Patti LuPone sat down and talked with Playbill about her new musical, Women on the Verge of a Nervous Breakdown. She talked about opening a new musical on Broadway and how musicals require stamina.
It’s been 30 years since you’ve done a new musical on Broadway. I believe this is the first new musical that you’ve done in New York since Evita.
Patti LuPone: But that wasn’t even a new musical. I was reprising what they did in London. I [originated]Sunset Boulevard in London, Les Miz in London. I don’t think I’ve ever done [an original musical]in New York. I’ve done two in London. It was The Robber Bridegroom in 1976 that I originated something in New York. The other two were in London. … I mean, I must say that I do get [new]scripts [Laughs], but I don’t get anything quite of this caliber. And Philip Rinaldi was the one who — actually, there [were]two workshops that went by without me involved in them — and Philip was the one who said to David and Jeffrey and Bart, “This is something up Patti’s alley.” So, I’m very grateful to Phillip for including me.
In your memoir, you discussed your grandmother and your mother. They were both strong women. You’ve also suggested that your grandmother was a bootlegger, and knew her way around a gun.
PL: Yeah, we find out now that [my grandfather’s]brother spent time in prison. I come from class. [Laughs.] I come from a lot of class!
Is that family history useful to you? Does it inform Lucia at all?
PL: No, the script. It’s the script that informs me. Nothing else.
Musicals require stamina, as you have said in the past. After Gypsy, were you a little hesitant about coming back in another musical? Was it a draw to you to not have to carry this production as the central role?
PL: No, are you kidding? I love carrying shows. [Laughs.] But I wanted to be back with Lincoln Center, I wanted to work with Bart, I wanted to work with David and Jeffrey, I wanted to meet Pedro. Those are the reasons I wanted to do it, and then they assembled this ridiculous cast. I was like, “This is like the icing on the cake!”

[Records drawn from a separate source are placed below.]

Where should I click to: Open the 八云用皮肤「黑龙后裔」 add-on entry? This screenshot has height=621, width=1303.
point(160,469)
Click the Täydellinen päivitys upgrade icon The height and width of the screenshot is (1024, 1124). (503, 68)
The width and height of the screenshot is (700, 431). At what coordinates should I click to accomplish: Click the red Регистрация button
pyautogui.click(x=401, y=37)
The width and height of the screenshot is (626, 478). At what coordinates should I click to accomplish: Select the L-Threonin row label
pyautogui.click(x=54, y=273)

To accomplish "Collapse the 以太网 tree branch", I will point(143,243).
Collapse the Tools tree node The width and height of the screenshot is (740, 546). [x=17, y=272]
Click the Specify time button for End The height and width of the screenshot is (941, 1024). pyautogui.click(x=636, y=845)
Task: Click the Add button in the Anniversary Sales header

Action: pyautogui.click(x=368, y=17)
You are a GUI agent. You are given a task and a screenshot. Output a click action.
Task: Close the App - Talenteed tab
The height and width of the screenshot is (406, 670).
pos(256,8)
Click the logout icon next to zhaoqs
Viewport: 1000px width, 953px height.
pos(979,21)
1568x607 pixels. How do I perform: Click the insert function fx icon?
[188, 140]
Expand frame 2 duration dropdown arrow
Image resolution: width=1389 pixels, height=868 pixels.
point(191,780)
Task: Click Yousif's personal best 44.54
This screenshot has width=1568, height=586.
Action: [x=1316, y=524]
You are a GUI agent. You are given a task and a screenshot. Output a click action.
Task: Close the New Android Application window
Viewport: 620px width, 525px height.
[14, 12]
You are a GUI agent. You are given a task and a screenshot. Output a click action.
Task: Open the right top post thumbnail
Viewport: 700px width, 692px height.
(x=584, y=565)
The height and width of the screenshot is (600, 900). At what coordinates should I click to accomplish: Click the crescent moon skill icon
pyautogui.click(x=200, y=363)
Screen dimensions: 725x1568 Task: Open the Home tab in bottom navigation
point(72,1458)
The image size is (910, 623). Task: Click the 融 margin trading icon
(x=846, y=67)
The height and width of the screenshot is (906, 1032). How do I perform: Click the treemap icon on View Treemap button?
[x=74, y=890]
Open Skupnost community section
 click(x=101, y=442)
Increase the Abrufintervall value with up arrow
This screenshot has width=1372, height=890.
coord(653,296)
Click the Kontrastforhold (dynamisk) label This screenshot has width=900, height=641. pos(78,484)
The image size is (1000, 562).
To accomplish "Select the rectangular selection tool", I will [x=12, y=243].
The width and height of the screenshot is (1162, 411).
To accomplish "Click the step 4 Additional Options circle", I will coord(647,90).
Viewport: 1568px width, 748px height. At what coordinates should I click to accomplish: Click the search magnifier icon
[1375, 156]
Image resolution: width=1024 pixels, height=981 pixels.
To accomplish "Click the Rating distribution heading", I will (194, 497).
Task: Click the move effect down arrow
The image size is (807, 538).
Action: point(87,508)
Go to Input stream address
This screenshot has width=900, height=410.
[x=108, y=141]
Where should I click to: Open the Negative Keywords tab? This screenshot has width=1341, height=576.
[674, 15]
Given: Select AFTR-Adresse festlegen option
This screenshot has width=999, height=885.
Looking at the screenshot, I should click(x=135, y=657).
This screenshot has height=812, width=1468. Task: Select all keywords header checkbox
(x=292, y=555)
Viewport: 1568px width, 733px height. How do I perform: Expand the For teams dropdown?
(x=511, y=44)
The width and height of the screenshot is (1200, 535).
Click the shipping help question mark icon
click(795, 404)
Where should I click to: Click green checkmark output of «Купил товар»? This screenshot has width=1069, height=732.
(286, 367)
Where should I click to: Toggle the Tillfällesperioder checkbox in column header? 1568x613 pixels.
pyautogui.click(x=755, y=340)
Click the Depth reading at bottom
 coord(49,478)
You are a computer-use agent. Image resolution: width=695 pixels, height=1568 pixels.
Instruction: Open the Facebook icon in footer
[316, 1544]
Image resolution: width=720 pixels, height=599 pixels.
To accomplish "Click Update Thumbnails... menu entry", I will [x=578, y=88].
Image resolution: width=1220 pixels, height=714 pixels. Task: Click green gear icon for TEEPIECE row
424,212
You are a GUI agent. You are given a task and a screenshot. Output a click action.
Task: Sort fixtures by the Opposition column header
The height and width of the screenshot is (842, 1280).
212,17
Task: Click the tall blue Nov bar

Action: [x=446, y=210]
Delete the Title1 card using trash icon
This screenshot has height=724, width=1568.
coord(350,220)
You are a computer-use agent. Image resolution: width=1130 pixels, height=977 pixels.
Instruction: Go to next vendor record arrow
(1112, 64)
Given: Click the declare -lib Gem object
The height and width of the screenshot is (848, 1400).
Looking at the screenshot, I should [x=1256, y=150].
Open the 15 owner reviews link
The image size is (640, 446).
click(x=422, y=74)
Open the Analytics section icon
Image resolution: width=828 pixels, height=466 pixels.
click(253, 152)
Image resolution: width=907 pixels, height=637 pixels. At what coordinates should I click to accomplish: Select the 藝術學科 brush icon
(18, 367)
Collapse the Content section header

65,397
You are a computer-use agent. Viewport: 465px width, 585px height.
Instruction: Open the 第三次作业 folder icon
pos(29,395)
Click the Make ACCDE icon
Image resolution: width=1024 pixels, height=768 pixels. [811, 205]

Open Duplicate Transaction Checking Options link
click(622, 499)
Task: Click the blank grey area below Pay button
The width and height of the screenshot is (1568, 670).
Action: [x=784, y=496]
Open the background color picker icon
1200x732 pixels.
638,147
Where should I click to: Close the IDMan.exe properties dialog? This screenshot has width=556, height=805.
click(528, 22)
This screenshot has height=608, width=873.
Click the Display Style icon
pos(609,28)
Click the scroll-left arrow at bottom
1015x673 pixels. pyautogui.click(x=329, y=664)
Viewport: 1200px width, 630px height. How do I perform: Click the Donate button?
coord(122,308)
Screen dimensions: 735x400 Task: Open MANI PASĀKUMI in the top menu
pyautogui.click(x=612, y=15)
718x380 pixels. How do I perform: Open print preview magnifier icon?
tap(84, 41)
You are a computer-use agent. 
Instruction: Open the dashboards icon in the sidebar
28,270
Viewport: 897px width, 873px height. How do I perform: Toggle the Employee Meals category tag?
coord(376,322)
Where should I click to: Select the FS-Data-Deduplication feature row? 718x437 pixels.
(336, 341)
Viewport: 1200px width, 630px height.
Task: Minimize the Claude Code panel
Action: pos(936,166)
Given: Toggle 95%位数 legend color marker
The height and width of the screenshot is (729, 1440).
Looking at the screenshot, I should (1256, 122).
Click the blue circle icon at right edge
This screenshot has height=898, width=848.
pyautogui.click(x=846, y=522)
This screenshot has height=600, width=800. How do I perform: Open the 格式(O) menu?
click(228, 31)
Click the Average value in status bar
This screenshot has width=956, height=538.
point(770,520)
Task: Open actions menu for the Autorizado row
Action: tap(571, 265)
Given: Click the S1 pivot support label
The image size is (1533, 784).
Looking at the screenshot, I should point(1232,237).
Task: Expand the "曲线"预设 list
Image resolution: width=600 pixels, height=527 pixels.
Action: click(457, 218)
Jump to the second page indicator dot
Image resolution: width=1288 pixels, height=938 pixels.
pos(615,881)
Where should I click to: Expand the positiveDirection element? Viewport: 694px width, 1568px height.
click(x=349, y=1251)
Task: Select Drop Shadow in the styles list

You’re opening a new musical cold in New York, and you’ve been doing so much work on it in front of audiences. Is that exhilarating or nerve-wracking as an actor?
PL: It’s nothing. It’s work. But I don’t mean to denigrate it. It’s all about the work, and I’m really, really happy that it’s always been about the work and is still about the work. I’m not nervous about it. And I’m not carrying it. Sherie [Rene Scott’s] carrying it, and it may be a different story for Sherie. But for me, when you do the work correctly, it should only deepen, and whatever they throw at you should only help. And all of this has been a great creative process — the reason I’m in the business. I want to create; I want to perform. So I loved it all, all of it.